Hatte Liepe im Livekonzert zuvor partiell die ‘Originale’ den Adaptionen gegenübergestellt, erklingt nun das gesamte Kompendium. Fast mag man es ein wenig schade finden, dass der Geiger nicht auch hier den ‘stilistischen Doppelgriff’ tätigt – andererseits hört man ja das Original, eben nur in neuem Gewand: wie Nr. 6 als ‘Trance’ von Tobias Rokahr (*1972) über flirrenden Streichern, als keckes Solo vor marschartigen Klängen in Nr. 14 (Tarkmann) oder sprunghaft in der ‘Paganini-Remix’ genannten Nr. 16, arrangiert von Sidney Corbet (*1960).

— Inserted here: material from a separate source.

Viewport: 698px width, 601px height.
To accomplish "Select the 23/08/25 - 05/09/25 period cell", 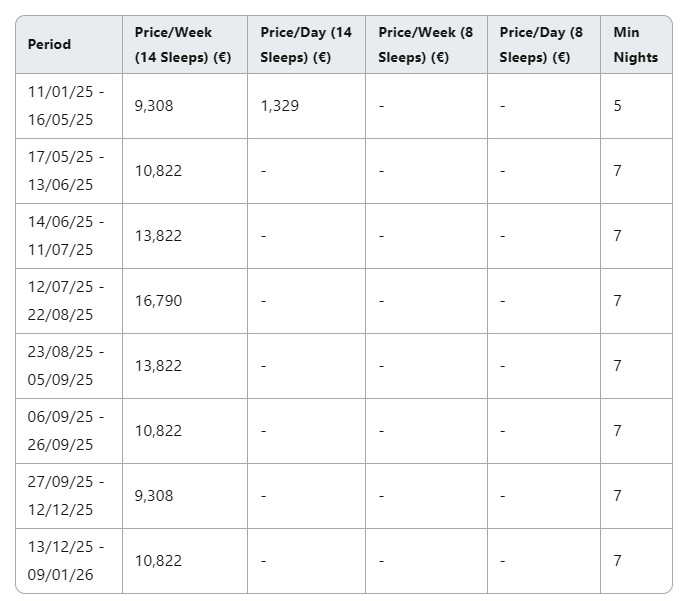I will pyautogui.click(x=69, y=366).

Auf dieser CD gibt es also unheimlich viel zu entdecken – nicht nur mit dem grandiosen Bonus-Track, der von Fazil Say (*1970) als ‘Paganini-Jazz“ bereits 2007 für Soloklavier vertont und von Tarkmann jetzt für Jazz Quartett arrangiert wurde (und in dem unter anderem auch Niklas Liepes Bruder Nils am Klavier zu hören ist).